Probably the best account I have read on the aircraft.
Arthur Ord-Hume; "Butterfly from Essex",
Air Enthusiast, 131, September/October 2007, pp.22-25.
Amazingly when I tracked it down just now I found I already had a copy, bought for the next article along.
I have also just created a rather basic article on Wikipedia for
Essex Aero. I hope to add more about the Sprite when I get time - dimensions, estimated performance and stuff.

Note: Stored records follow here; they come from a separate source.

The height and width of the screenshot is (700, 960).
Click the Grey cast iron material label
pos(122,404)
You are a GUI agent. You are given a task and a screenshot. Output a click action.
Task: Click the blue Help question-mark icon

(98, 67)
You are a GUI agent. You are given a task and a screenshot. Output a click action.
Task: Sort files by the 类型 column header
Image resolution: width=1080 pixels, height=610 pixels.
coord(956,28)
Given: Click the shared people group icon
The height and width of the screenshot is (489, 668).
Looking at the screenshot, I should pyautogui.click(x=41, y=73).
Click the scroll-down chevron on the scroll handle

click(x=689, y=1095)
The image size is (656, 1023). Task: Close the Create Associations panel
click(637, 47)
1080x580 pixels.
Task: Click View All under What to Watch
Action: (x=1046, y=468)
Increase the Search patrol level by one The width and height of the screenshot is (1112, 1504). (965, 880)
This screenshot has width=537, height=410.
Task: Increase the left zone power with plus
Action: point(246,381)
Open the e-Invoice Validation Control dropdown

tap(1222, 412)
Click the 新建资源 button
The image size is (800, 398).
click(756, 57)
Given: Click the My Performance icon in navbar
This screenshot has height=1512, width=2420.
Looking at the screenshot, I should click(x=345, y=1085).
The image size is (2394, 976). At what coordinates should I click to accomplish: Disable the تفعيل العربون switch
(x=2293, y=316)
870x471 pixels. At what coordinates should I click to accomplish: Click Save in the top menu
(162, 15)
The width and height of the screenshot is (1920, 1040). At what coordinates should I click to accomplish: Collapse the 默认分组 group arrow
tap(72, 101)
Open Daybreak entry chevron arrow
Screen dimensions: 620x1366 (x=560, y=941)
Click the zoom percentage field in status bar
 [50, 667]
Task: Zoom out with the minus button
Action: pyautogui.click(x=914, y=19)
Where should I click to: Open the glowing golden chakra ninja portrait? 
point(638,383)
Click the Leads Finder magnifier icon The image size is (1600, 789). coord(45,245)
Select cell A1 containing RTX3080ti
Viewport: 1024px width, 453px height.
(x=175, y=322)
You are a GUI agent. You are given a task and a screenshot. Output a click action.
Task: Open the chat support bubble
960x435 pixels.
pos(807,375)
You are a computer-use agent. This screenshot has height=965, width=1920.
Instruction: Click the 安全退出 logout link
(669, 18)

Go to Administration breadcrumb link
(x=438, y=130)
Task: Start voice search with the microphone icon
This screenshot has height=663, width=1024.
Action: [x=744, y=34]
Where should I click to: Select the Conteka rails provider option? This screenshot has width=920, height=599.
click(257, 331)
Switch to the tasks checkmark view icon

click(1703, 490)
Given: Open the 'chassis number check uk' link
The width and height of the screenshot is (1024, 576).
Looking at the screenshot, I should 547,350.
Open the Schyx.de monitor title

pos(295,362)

The Sprite and its Nuffield engine were a real tragedy. Back in in the early 1920s de Havilland designed the Moth but there was no suitable engine. He persuaded Frank Halford to develop what became the ADC Cirrus and the resulting Cirrus Moth created the Golden Age of aviation. After WWII a similar problem arose, as all the Cirrus and de Havilland Gipsy capacity was reserved for Miles and Auster's military contracts. Lord Nuffield, of Morris motor car fame, and Jack Cross of Essex Aero tried to pull the same trick again, with a Nuffield 100 hp flat-four and the Sprite. Sadly, when Nuffield was blocked from other markets by the monopoply-cartel tactics of Cirrus and DH, he bottled it and the Sprite died engineless.